Los planes de Katz para lo que denominó la “ciudad humanitaria” se discutieron en una reunión con Netanyahu el domingo por la noche, según una fuente familiarizada con el asunto. Sin embargo, después de que los medios israelíes informaran que la construcción de la zona tomaría meses y miles de millones de dólares, la fuente afirmó que Netanyahu solicitó que su construcción fuera más breve y económica.

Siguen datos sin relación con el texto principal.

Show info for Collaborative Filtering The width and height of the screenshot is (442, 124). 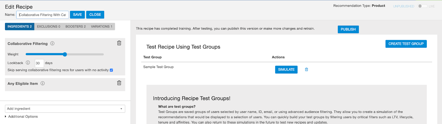pyautogui.click(x=52, y=43)
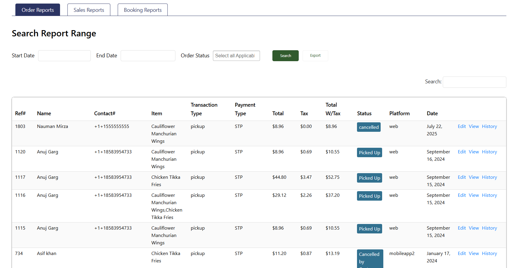
Task: Click the Start Date input field
Action: [x=64, y=56]
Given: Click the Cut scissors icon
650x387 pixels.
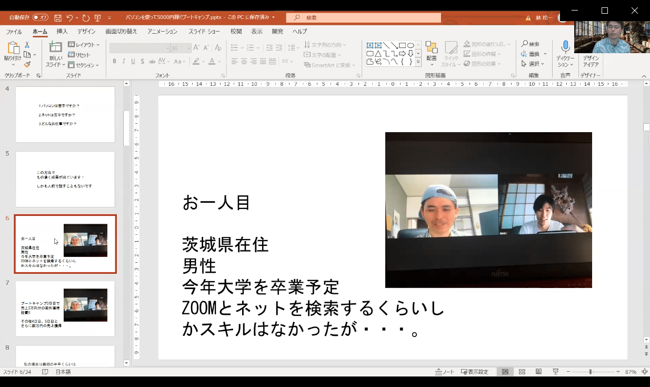Looking at the screenshot, I should (x=27, y=45).
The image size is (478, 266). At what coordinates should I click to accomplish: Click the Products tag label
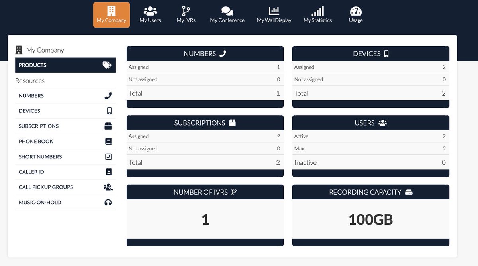tap(33, 65)

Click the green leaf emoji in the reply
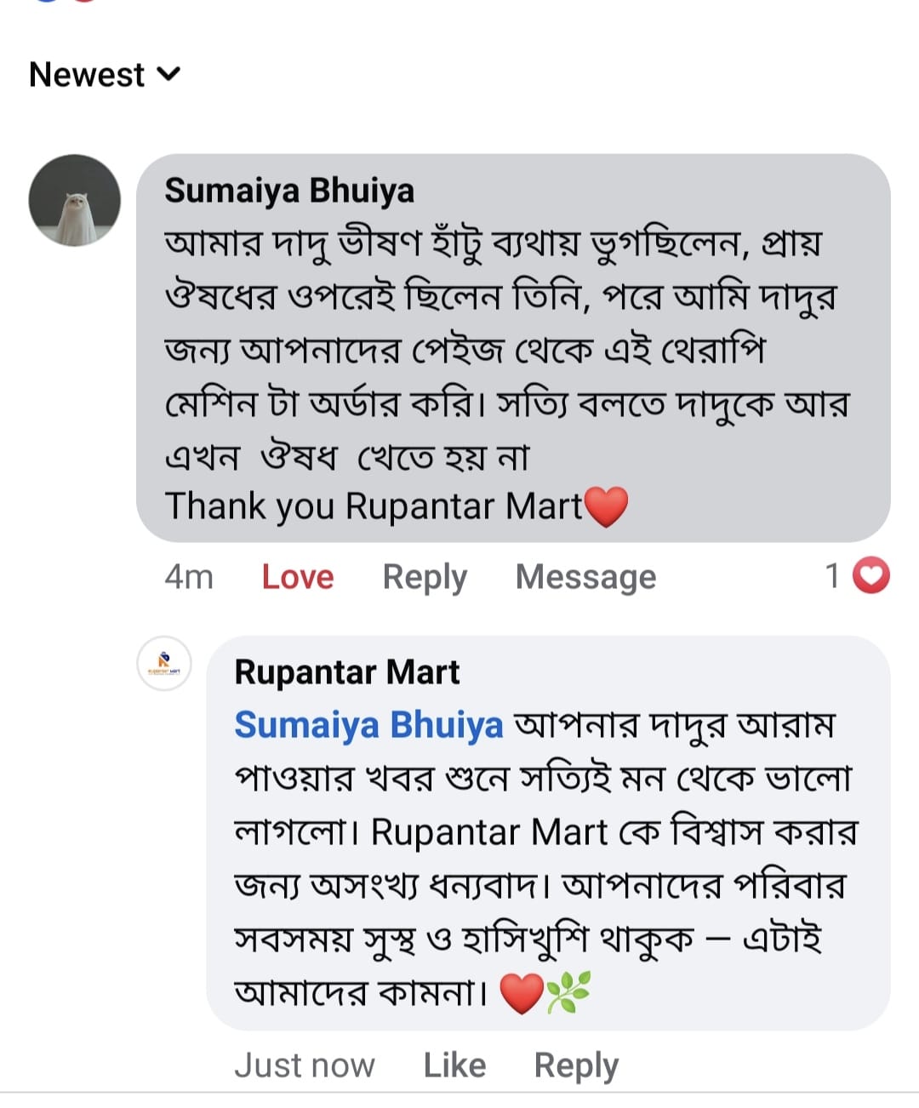568,993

Yair Lapid, líder de la oposición israelí, criticó duramente los planes, y lo describió como un intento de Netanyahu de permitir que sus socios de Gobierno de extrema derecha se descontrolen con fantasías extremas solo para preservar su coalición. En un comunicado en redes sociales, Lapid instó a “poner fin a la guerra y traer de vuelta a los rehenes”.
Michael Sfard, abogado israelí de derechos humanos, declaró a CNN la semana pasada que el plan de Katz equivale al traslado forzoso de una población como preparación para la deportación. “Ambos constituyen crímenes de guerra”, afirmó Sfard.
“Si se realizan a gran escala –comunidades enteras– pueden constituir crímenes contra la humanidad”, añadió Sfard, quien descartó la idea de que cualquier salida de Gaza pudiera considerarse voluntaria.